*** SUPPLIED INFORMATION ***

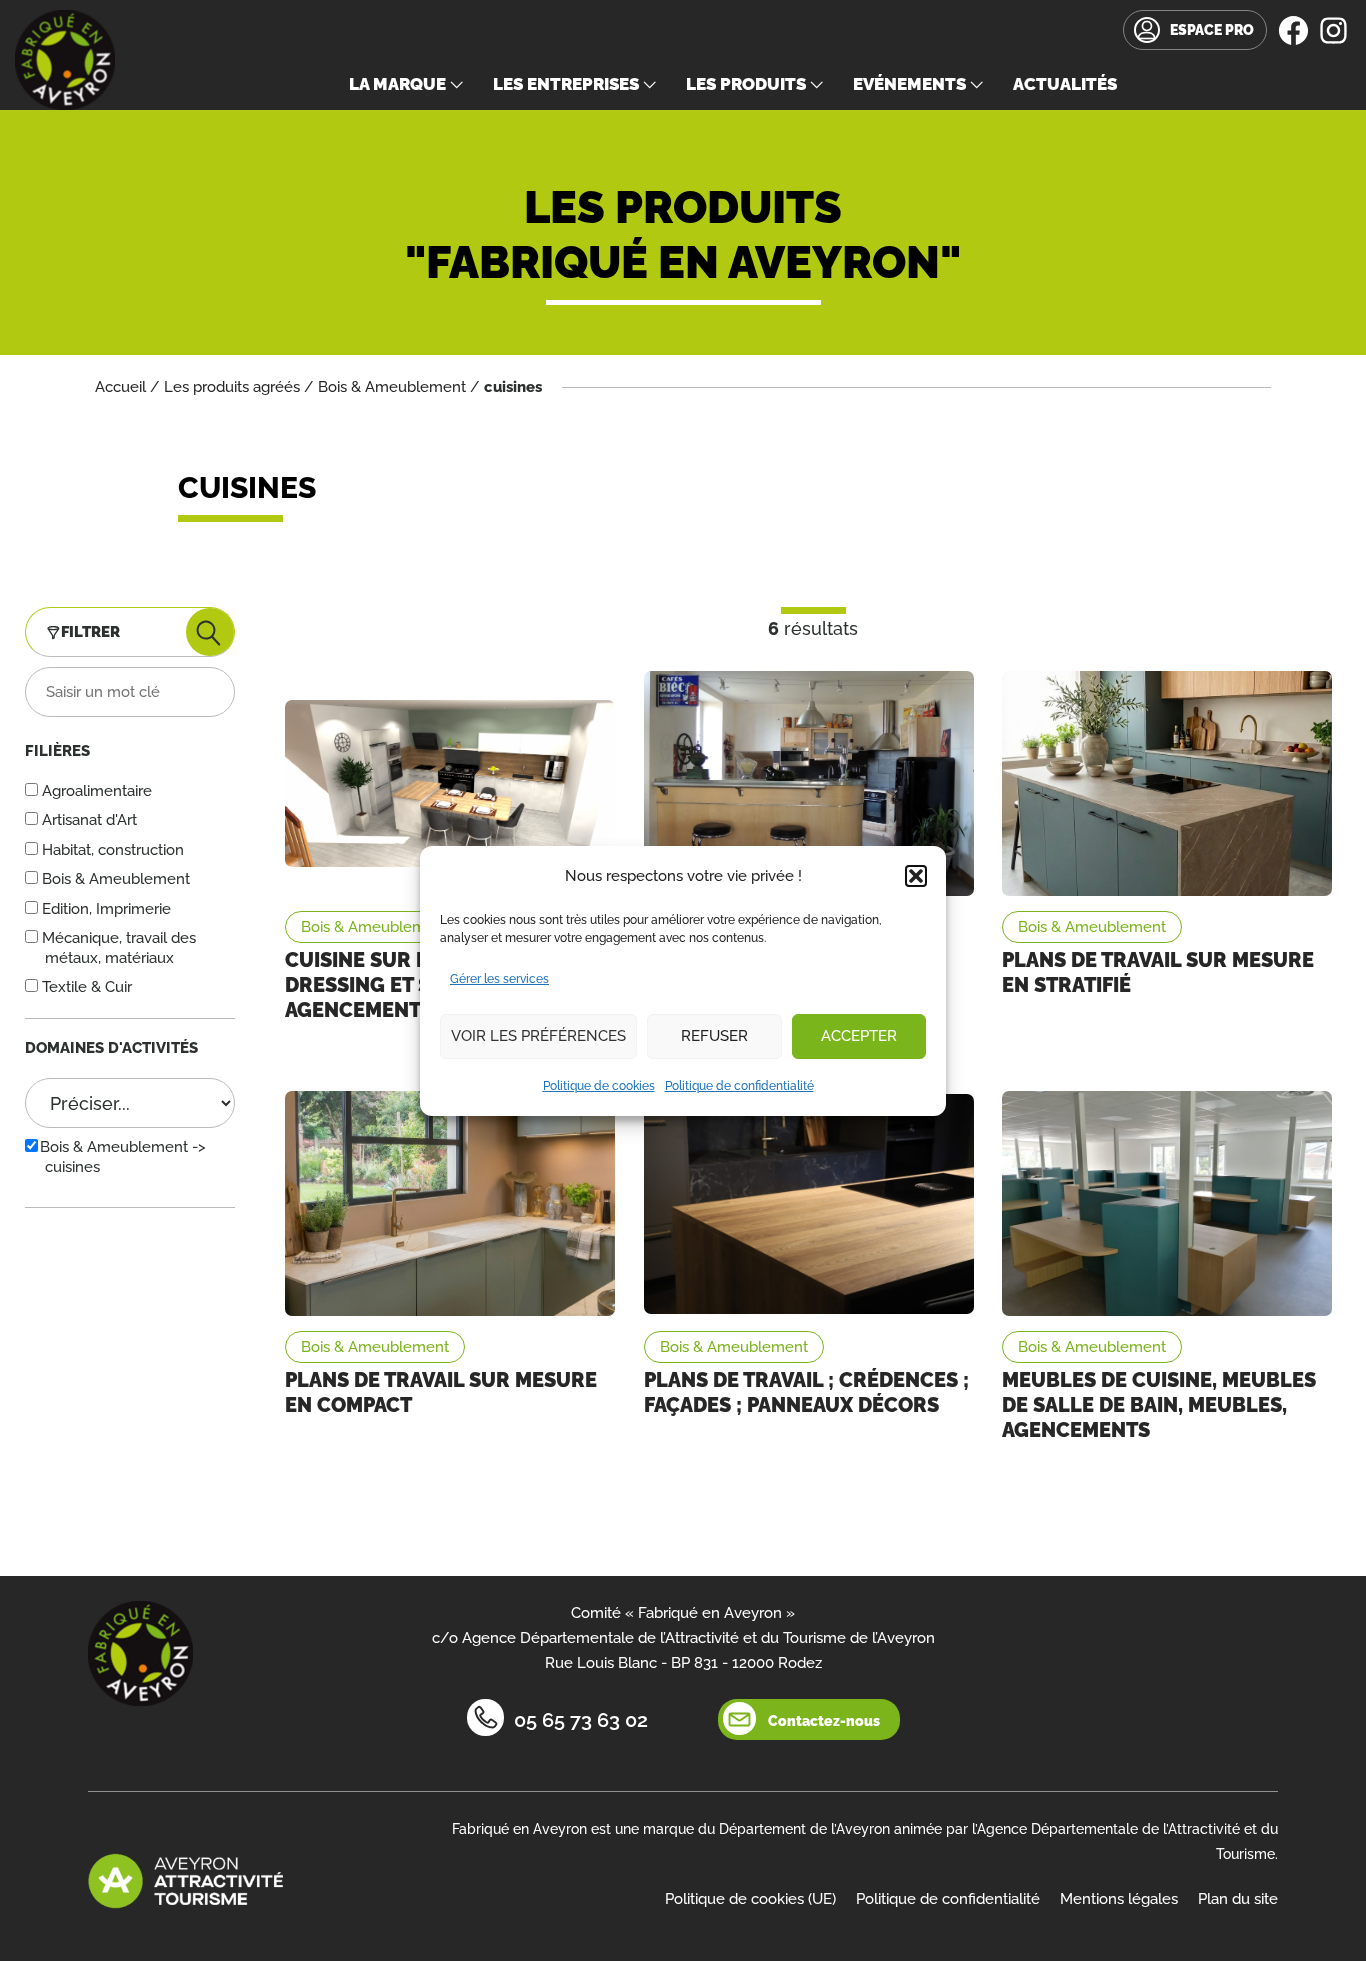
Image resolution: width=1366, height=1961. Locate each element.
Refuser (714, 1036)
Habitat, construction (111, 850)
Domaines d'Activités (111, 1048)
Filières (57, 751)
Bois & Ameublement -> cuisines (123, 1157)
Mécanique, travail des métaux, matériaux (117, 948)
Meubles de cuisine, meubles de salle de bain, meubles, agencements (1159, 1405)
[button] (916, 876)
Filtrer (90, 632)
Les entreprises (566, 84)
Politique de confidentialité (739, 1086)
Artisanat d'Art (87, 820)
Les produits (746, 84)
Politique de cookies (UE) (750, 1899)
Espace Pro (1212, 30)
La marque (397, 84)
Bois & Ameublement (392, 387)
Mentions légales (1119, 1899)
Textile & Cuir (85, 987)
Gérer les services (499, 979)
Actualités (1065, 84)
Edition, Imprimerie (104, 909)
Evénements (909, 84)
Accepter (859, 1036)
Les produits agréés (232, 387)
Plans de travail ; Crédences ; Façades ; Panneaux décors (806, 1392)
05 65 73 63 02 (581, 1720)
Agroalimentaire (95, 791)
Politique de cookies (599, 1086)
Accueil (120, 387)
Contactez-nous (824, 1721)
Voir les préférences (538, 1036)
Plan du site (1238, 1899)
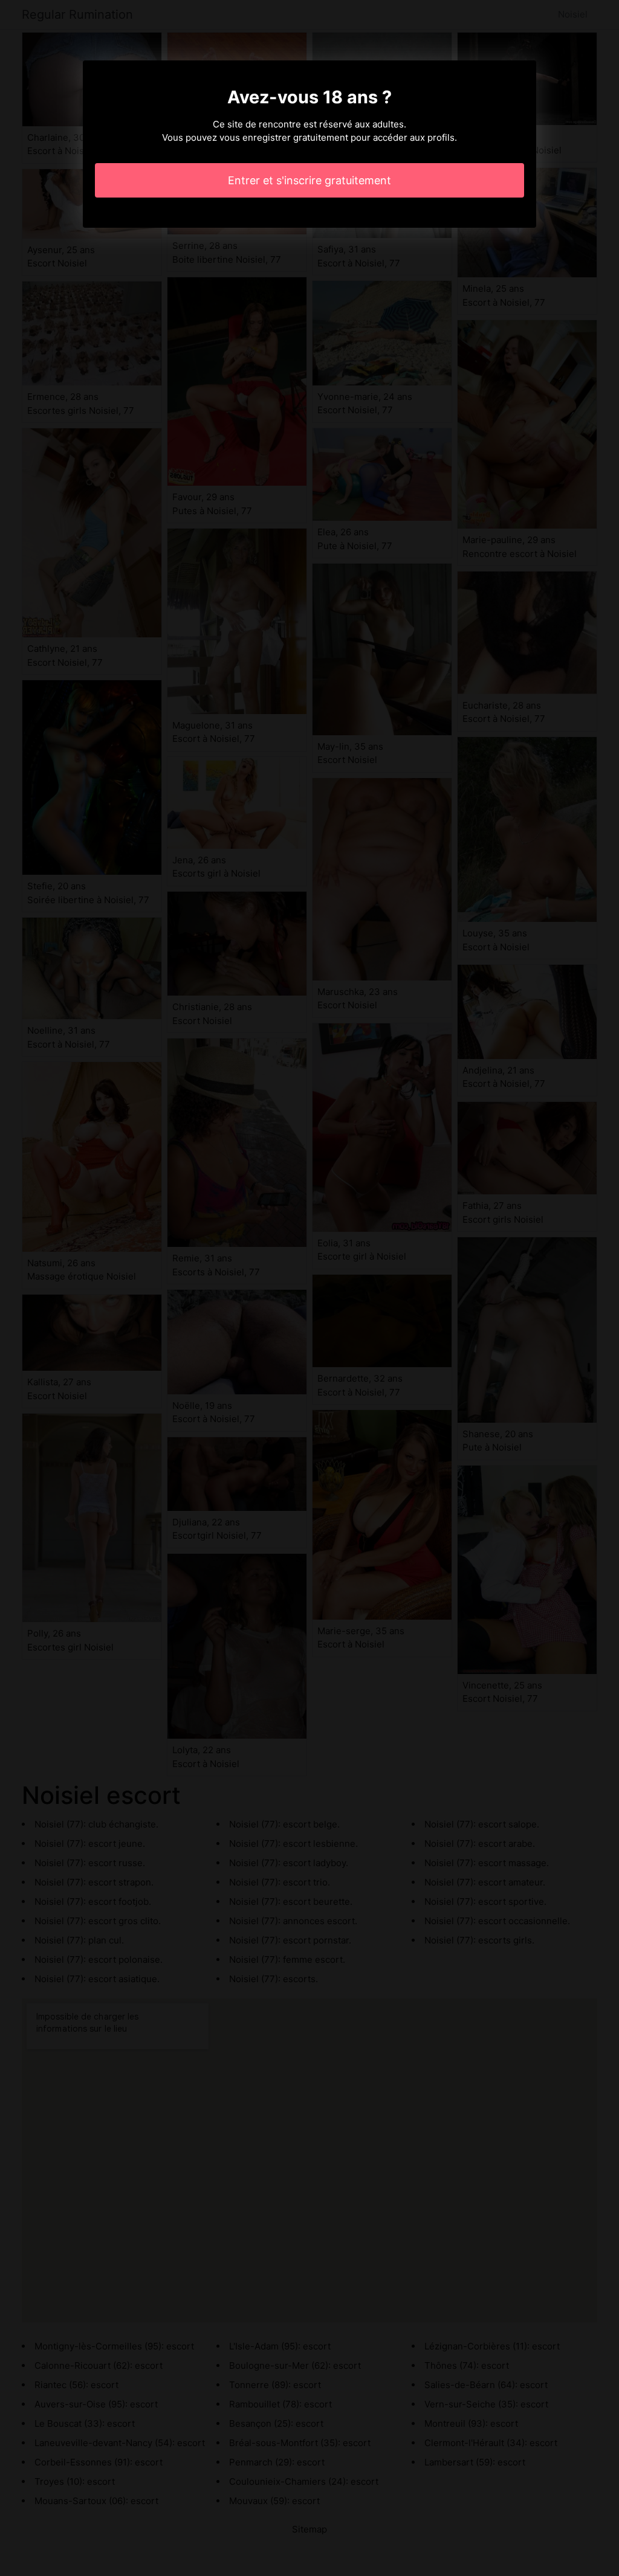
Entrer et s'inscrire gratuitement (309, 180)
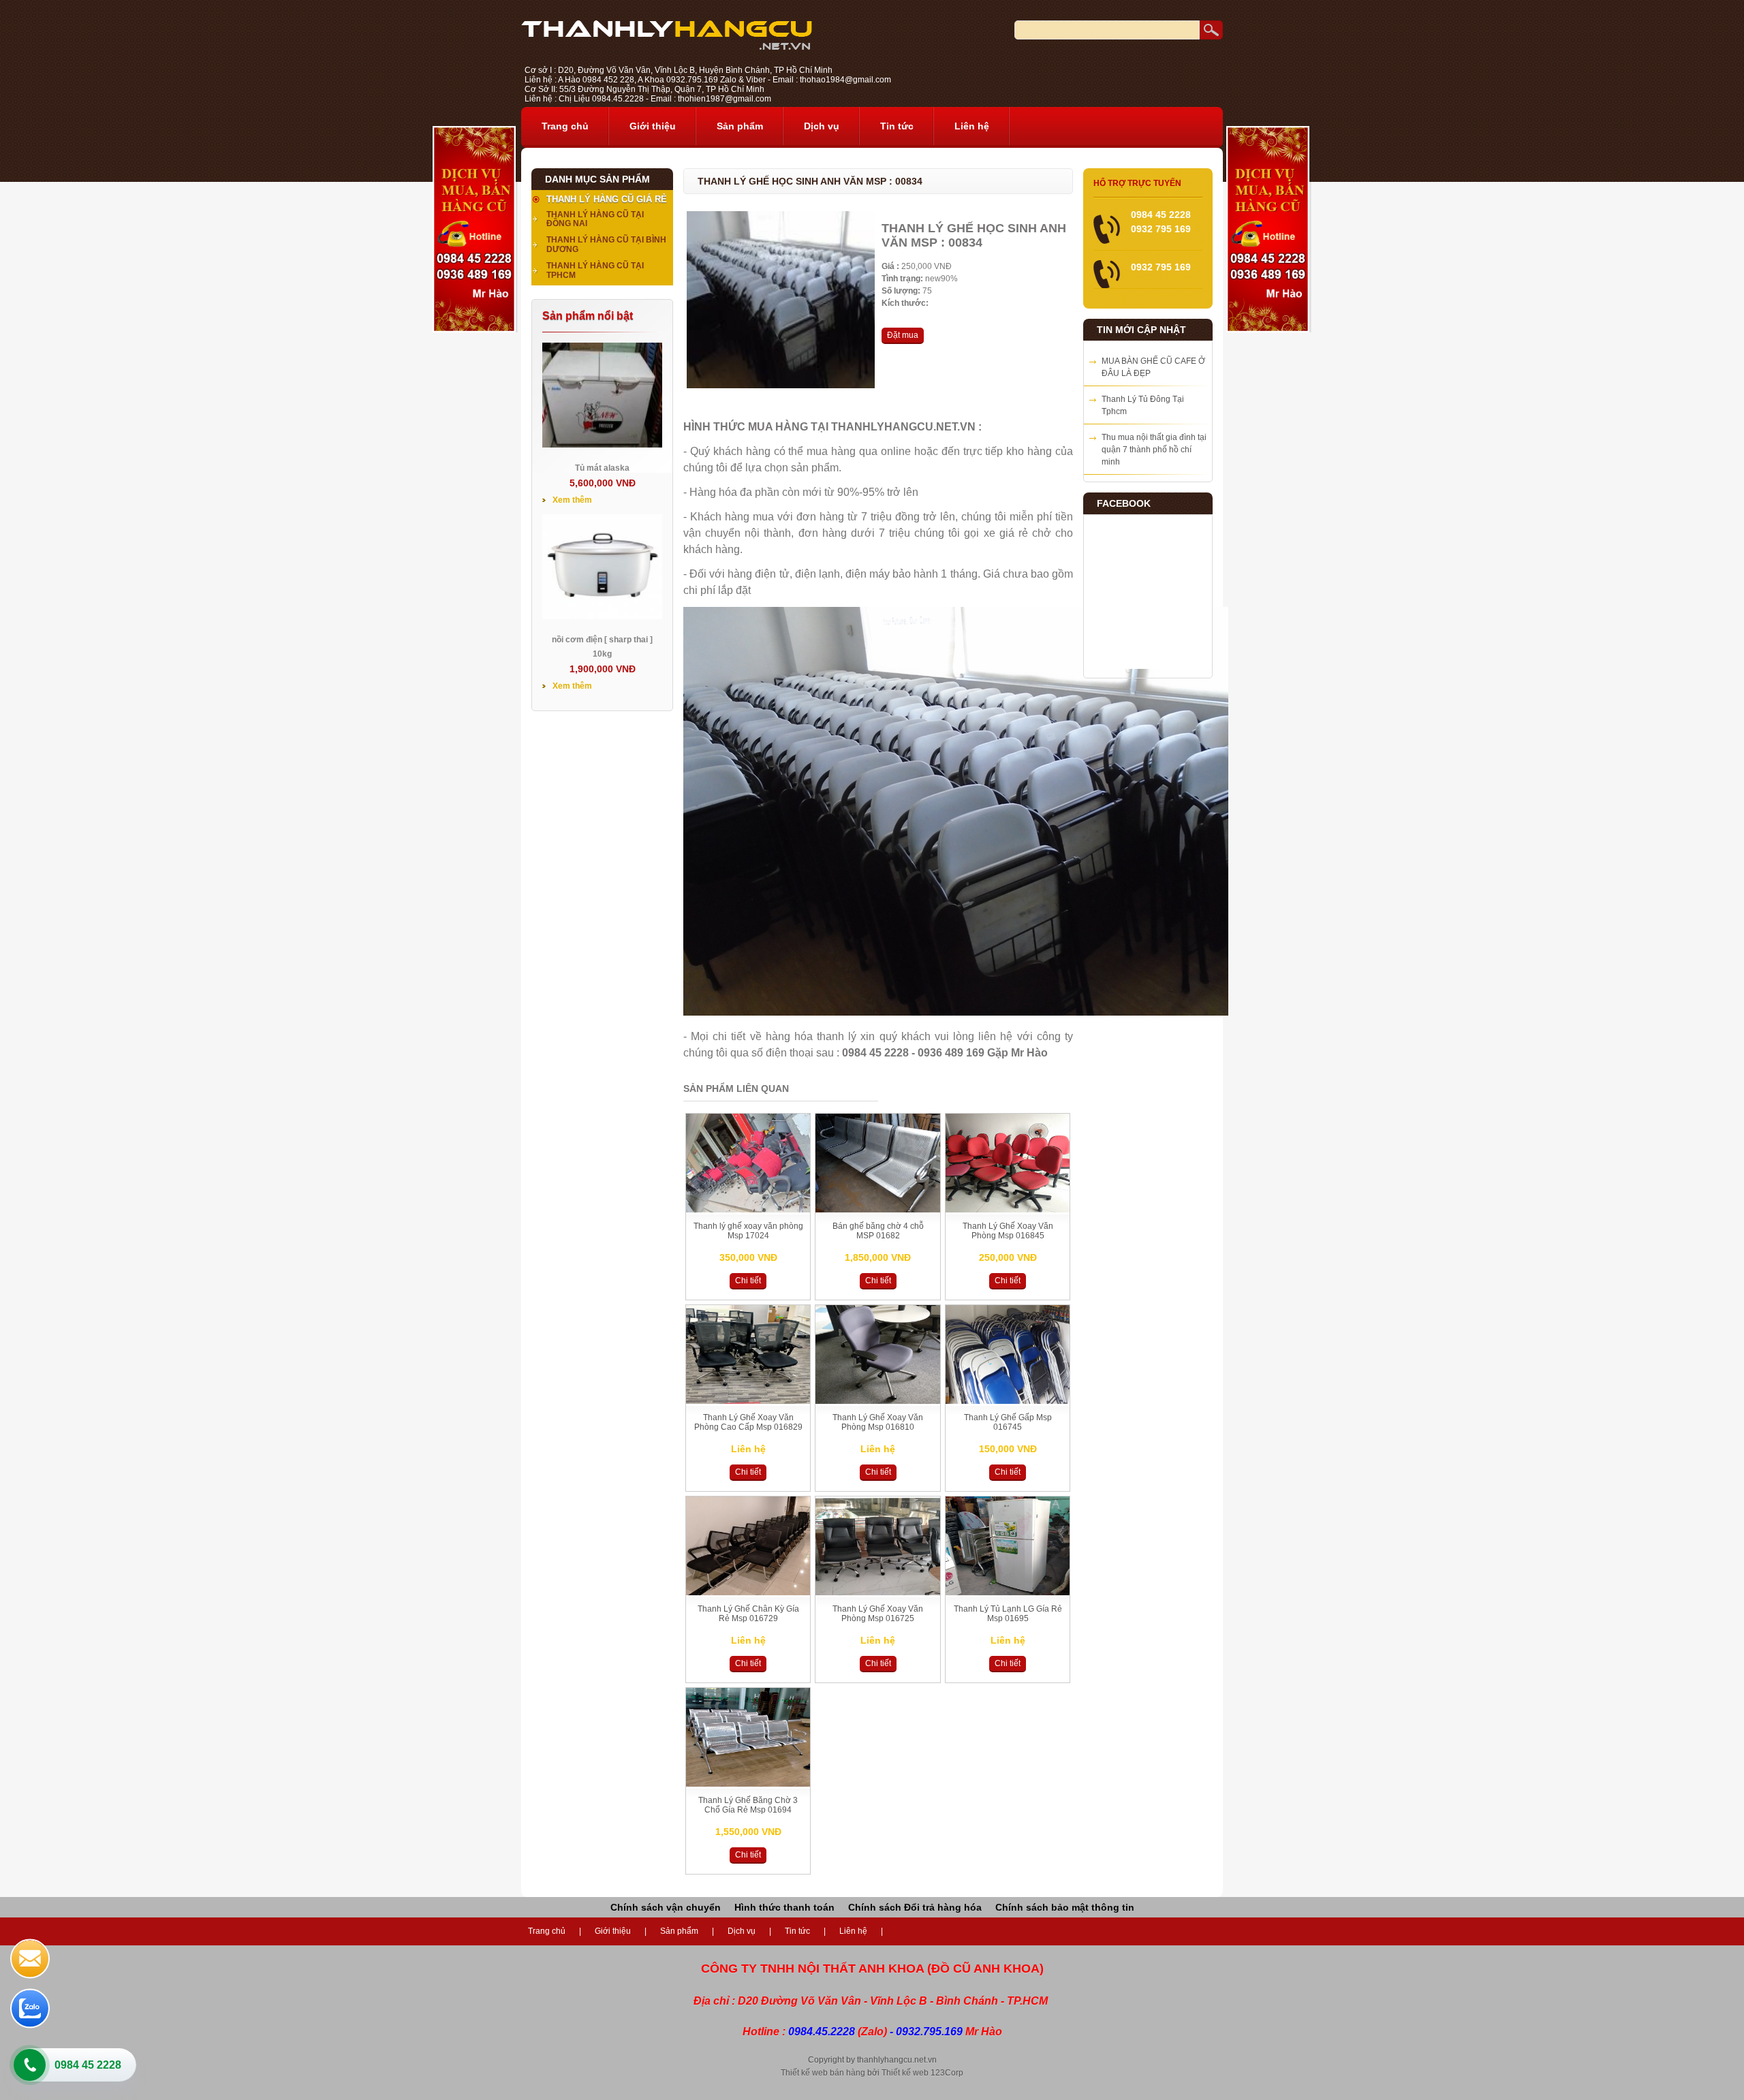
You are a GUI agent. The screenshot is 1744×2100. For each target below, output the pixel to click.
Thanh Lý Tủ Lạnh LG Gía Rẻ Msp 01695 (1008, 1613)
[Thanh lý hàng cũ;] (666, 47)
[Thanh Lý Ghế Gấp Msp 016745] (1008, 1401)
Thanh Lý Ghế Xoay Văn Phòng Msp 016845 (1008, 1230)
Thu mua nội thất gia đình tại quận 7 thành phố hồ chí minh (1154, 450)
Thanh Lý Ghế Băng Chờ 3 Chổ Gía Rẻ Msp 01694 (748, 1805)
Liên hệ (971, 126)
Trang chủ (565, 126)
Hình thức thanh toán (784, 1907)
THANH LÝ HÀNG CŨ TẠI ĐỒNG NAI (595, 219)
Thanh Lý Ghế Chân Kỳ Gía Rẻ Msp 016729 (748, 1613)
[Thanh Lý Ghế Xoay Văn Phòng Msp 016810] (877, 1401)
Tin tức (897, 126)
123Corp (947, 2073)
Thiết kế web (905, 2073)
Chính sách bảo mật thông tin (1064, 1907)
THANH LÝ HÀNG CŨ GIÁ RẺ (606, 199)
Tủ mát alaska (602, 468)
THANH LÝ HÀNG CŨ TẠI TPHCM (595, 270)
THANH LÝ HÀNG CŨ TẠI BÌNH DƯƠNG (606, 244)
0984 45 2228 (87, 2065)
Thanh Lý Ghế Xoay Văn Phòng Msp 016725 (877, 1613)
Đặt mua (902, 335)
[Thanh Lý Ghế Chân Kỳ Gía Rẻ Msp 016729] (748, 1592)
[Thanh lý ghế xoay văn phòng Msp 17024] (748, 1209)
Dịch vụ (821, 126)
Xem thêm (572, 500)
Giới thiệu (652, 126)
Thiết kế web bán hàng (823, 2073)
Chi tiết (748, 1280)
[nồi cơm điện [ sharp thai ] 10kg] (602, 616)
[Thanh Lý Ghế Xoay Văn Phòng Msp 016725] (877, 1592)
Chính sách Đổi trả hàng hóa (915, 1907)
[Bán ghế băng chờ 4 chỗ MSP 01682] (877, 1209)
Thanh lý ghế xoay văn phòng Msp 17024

*** End of SUPPLIED INFORMATION ***

= WORK INSTRUCTION =
All lines above from the one holding "Trang chủ (565, 126)" to the one holding "Thiết kế web (905, 2073)", inclusive, are to be copied exactly; no other line is wanted.

= RESULT OF THE EXERCISE =
Trang chủ (565, 126)
Hình thức thanh toán (784, 1907)
THANH LÝ HÀNG CŨ TẠI ĐỒNG NAI (595, 219)
Thanh Lý Ghế Chân Kỳ Gía Rẻ Msp 016729 (748, 1613)
[Thanh Lý Ghế Xoay Văn Phòng Msp 016810] (877, 1401)
Tin tức (897, 126)
123Corp (947, 2073)
Thiết kế web (905, 2073)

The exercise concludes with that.